Reflecting on 5+ Years at New York City Transit
I recently left my role at New York City Transit to move to Washington D.C. As part of leaving, I wrote an article for my old department's newsletter, which I've adapted to remove some names/details and republished it.
I recently left my role at New York City Transit to move to Washington D.C. As part of leaving, I wrote an article for my old department's newsletter, which I've adapted to remove some names/details and republished below.
On my first day at New York City Transit, the speaker at orientation welcomed us to the “Last first day you will ever have.” While it was intimidating for me coming out of graduate school into my first real full time job, I was also excited to see where the job might take me. Even if I didn’t get to stick around until retirement, I still feel very lucky to have worked with a lot of great teams on a lot of important projects over the last 5 years.
I started working in Operations Planning (OP) under T. on the Operations Research team in Systems Data & Research (SDR). I had never worked with SQL before (the programming language/tool we used for much of our data analysis work), and he had just heard reports that a Staten Island express bus operator was stopping off the expressway in New Jersey. As a first learning project, he had me look at our archives of BusTime data to try and see if it looked like the reports were true. While I learned a lot about both SQL and BusTime data (NYCT's Realtime data feed with GPS pings every 30 seconds), there was too much noise in the GPS data to say for certain whether the bus was getting off the highway. I may not have uncovered a nefarious plot to pick up extra passengers in New Jersey, but the project did a great job foreshadowing the kind of work I would do for much of the next 5 years.
Saving Electricity on the 7 Line
A few weeks after I started, T. let me know that we had just gotten access to a new electricity data set from MTAHQ with 15 minute interval data from every electrical substation that powered the 3rd rail around the system. While another analyst had done some initial work looking at electricity usage on the 6 line, we wanted to investigate further and see if we could find any opportunities for energy savings.
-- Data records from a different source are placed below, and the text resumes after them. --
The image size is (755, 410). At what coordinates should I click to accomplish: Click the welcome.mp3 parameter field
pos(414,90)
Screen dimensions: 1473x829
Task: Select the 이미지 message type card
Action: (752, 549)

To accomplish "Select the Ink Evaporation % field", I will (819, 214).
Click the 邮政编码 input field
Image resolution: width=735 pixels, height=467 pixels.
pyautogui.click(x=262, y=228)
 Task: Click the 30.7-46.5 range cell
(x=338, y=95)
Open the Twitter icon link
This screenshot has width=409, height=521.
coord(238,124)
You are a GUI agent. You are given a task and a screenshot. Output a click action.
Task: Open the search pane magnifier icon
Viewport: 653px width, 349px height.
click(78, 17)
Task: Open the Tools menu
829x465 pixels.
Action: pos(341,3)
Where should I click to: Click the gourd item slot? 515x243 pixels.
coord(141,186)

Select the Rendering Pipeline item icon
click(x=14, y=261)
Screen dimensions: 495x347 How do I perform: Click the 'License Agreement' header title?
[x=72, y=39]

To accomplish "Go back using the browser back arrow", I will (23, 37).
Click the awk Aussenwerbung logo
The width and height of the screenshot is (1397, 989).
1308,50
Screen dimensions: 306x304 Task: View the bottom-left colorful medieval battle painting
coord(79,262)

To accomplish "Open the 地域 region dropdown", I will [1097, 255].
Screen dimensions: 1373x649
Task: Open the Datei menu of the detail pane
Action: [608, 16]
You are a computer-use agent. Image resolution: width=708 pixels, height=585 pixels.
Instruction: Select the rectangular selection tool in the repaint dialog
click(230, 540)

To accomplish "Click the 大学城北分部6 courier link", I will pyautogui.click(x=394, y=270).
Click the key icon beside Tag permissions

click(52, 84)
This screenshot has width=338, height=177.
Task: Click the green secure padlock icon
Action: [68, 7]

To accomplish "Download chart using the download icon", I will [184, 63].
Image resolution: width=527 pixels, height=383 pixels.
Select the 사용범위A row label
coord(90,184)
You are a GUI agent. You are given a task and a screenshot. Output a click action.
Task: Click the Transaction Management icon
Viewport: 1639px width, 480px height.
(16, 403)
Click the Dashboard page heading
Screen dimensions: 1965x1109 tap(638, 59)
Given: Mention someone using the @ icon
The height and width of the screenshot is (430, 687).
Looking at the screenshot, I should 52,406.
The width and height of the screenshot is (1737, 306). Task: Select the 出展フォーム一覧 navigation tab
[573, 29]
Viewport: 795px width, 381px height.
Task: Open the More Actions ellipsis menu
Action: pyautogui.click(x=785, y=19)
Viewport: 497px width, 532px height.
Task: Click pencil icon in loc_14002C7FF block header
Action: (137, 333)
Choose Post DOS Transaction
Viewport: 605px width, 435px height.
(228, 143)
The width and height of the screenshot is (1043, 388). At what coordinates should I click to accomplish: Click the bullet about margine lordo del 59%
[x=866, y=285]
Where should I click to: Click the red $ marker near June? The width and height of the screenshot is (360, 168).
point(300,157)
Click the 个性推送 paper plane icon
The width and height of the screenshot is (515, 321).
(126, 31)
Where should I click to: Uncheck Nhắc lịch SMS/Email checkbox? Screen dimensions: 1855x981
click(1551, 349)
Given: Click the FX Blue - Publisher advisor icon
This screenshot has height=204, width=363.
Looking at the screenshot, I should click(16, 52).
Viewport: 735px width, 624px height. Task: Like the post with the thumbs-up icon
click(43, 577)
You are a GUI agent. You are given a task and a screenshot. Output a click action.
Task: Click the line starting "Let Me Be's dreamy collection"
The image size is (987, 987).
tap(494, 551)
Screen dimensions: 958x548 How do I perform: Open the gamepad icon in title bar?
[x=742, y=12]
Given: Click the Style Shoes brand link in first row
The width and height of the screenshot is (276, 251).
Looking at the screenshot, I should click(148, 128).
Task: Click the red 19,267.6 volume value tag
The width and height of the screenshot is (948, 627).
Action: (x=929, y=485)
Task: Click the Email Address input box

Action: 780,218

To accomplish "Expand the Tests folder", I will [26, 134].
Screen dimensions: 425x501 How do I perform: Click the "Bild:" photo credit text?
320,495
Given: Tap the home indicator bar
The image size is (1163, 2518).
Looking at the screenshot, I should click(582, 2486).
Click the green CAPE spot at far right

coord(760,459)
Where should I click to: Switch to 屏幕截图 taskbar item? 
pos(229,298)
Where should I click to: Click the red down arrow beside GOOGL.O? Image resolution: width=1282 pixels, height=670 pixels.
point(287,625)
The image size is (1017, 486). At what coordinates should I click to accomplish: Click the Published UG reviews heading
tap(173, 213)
After assigning approximate station boundaries to each of the substations (most of the 3rd rail in the system is covered by at least 1 other substation for redundancy), we performed a regression analysis looking for the largest drivers of electricity use.
The data analysis showed there were two primary drivers of electricity usage: accelerations from station departures and the difference between the indoor temperature of the train and the outdoor temperature. While there is little to do in the short run about how much electricity a train uses when it accelerates (or so I thought), making the indoor temperature of the train closer to the outdoor temperature is much easier. The temperature relationship only existed on outdoor sections of track, so we decided to focus in on the 7 line with a pilot to reduce the temperature in the winter by 3 F, the time of year when the train temperature differs the most from the outdoor temperature. Before the pilot, I estimated this small change would save about 300 homes’ worth of electricity per day.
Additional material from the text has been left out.